*Supplied information*
-------

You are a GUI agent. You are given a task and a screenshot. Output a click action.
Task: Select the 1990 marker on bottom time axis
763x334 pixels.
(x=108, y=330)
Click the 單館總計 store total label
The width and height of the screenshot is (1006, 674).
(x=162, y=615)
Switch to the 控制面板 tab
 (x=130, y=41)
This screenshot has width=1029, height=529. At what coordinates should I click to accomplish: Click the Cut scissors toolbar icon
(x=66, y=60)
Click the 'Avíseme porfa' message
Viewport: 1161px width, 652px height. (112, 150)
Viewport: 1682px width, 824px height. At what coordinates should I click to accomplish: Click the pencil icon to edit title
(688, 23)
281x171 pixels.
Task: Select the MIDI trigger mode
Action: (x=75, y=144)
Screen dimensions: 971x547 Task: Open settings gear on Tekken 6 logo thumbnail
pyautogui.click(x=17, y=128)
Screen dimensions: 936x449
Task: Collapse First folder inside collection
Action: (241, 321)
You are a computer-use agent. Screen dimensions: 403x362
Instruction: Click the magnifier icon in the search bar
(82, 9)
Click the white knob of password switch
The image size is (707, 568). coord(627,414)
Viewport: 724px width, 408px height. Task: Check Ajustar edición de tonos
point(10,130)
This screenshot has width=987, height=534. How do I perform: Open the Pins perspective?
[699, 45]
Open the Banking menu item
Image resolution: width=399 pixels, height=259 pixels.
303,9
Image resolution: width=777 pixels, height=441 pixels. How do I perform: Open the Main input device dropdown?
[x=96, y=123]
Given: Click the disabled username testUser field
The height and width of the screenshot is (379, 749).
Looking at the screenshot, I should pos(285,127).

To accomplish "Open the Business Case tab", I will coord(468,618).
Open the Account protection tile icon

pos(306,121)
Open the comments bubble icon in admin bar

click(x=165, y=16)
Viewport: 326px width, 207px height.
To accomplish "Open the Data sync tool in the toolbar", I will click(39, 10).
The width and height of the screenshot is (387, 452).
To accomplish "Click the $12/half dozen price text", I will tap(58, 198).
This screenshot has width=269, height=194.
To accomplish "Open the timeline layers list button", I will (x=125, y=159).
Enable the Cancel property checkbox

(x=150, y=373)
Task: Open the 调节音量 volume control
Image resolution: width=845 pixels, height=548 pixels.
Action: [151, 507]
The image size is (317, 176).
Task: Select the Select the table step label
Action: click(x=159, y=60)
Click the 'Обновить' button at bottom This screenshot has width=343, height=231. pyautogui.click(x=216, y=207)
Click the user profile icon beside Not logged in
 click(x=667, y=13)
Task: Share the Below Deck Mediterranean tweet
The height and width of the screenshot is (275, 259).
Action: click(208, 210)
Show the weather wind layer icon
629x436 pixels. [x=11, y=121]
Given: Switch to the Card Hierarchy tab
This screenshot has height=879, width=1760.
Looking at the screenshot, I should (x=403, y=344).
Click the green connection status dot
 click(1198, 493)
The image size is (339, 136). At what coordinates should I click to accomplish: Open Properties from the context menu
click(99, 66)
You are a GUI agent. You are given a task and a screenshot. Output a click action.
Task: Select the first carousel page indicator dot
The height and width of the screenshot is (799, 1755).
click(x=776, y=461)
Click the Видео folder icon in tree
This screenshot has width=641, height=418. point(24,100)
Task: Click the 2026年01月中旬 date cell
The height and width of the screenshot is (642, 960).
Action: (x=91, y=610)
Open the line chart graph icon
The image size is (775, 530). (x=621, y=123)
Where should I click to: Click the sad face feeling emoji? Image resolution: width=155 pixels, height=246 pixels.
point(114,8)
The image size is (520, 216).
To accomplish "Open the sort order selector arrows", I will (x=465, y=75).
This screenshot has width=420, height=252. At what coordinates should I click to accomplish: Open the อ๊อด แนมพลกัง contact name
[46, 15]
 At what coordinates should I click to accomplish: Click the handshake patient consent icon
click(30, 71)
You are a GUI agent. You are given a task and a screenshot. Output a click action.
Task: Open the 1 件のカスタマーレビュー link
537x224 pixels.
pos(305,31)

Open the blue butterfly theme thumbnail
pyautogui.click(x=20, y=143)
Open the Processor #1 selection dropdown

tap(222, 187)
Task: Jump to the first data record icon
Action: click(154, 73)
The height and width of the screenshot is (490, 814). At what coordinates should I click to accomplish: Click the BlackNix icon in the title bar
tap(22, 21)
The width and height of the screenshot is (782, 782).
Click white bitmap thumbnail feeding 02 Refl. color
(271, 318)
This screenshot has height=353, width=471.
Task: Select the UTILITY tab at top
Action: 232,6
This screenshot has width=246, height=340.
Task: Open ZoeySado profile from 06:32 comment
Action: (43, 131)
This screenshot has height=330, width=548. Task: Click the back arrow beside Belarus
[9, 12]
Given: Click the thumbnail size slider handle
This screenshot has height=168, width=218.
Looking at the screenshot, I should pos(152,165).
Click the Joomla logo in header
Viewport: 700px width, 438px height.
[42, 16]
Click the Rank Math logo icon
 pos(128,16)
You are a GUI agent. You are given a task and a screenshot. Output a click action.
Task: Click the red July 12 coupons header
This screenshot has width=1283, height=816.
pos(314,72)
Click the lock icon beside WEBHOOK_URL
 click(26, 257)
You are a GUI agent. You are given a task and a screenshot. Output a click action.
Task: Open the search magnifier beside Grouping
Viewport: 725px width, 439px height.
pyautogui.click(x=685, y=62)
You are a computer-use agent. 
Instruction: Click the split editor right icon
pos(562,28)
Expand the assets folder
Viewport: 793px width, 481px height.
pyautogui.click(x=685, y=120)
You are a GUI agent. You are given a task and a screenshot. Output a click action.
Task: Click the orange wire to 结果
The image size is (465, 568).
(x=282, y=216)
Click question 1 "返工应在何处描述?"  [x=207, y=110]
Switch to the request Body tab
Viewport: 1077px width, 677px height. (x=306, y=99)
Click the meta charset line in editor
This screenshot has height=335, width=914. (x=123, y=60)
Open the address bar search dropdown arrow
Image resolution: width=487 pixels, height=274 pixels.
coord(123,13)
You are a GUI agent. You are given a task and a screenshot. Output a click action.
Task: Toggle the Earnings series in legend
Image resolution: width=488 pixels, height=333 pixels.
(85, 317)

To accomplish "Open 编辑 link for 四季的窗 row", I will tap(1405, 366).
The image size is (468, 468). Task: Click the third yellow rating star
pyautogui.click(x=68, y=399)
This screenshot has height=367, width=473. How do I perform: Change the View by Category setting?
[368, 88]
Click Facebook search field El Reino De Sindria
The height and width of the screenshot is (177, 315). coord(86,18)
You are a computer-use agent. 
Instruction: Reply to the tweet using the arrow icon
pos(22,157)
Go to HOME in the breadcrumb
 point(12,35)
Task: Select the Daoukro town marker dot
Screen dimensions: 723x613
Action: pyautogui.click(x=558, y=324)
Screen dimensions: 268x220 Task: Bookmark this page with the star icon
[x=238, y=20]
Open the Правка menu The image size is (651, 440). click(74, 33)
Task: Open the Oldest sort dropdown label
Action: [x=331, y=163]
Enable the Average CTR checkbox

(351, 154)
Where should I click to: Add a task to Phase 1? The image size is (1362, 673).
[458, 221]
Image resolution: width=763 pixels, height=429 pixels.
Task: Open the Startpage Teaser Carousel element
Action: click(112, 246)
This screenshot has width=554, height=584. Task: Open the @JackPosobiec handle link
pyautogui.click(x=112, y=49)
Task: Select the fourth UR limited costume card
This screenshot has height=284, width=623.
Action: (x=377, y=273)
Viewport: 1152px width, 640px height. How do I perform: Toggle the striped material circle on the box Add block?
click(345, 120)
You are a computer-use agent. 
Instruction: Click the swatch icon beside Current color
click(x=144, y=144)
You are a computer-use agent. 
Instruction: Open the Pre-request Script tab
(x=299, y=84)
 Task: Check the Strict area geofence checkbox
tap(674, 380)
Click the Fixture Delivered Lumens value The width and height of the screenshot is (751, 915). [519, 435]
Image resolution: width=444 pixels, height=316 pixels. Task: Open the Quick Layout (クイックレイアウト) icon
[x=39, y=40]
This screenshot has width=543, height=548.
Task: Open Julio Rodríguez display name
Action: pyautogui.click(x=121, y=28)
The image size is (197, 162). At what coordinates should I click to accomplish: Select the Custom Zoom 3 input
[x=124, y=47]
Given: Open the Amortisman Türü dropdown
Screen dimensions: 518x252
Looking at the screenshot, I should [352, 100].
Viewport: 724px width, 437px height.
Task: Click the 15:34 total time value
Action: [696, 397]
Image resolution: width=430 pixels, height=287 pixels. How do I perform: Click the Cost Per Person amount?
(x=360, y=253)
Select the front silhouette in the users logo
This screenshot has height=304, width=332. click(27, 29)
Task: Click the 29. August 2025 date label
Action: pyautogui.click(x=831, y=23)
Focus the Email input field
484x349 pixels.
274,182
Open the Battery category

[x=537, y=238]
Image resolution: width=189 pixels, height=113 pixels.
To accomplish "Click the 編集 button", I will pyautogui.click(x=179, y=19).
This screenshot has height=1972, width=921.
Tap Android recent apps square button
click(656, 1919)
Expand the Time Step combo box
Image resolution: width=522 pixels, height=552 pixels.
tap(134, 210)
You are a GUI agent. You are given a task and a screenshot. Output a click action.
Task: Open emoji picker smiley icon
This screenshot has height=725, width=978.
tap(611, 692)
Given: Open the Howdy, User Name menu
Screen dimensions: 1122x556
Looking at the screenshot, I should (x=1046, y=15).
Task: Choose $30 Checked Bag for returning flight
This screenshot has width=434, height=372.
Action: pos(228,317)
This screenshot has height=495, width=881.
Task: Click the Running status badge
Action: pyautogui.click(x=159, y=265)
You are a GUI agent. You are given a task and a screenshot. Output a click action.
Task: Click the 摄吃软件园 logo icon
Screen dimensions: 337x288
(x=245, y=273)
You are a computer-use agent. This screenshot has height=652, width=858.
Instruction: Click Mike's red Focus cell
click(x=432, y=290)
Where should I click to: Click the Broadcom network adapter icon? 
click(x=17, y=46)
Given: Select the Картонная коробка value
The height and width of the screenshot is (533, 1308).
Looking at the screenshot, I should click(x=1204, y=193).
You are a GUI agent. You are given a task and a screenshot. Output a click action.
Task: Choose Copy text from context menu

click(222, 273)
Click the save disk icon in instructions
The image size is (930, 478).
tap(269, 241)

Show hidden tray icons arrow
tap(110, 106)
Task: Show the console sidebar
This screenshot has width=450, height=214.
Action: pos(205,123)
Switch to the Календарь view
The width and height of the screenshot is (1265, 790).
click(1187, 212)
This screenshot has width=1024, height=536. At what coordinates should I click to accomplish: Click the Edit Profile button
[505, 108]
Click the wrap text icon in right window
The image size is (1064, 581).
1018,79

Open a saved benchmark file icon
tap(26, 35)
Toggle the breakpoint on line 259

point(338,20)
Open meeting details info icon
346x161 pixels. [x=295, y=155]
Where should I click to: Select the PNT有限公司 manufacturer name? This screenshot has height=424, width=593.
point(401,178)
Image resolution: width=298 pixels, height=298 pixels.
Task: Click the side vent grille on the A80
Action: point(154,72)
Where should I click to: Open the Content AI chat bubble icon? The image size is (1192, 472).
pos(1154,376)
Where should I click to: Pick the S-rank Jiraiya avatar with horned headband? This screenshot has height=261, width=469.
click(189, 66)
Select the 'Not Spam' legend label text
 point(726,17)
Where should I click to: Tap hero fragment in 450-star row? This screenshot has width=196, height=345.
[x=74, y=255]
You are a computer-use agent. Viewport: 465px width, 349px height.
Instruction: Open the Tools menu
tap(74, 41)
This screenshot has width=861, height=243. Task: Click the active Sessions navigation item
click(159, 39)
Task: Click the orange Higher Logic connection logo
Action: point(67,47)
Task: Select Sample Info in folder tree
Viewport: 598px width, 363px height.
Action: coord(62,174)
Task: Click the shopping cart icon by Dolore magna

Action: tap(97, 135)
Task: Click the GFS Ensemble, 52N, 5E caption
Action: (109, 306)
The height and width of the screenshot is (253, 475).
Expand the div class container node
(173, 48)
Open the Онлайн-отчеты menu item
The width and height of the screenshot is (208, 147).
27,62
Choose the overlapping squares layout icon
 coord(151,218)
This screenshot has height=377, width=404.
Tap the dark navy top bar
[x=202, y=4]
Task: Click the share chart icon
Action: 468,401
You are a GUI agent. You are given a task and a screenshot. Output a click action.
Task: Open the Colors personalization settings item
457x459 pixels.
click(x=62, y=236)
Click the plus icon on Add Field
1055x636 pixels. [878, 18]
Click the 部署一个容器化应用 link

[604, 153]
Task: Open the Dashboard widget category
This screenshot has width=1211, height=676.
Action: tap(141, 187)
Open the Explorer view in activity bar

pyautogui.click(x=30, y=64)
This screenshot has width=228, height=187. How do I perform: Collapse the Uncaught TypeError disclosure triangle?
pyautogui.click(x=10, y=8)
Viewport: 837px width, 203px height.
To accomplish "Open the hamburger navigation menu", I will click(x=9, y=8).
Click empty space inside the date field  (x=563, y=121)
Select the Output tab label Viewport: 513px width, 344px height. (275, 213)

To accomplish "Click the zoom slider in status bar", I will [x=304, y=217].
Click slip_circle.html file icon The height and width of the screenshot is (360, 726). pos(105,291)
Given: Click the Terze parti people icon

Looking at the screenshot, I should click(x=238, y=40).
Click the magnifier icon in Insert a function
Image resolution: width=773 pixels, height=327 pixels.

-------

*Problem*
Go back to the listing above. Copy word for word the lines from the one with "Where should I click to: Click the sad" through the one with "Task: Open the 1 件のカスタマーレビュー link", and nothing more.

*Problem solution*
Where should I click to: Click the sad face feeling emoji? Image resolution: width=155 pixels, height=246 pixels.
point(114,8)
The image size is (520, 216).
To accomplish "Open the sort order selector arrows", I will (x=465, y=75).
This screenshot has width=420, height=252. At what coordinates should I click to accomplish: Open the อ๊อด แนมพลกัง contact name
[46, 15]
 At what coordinates should I click to accomplish: Click the handshake patient consent icon
click(30, 71)
You are a GUI agent. You are given a task and a screenshot. Output a click action.
Task: Open the 1 件のカスタマーレビュー link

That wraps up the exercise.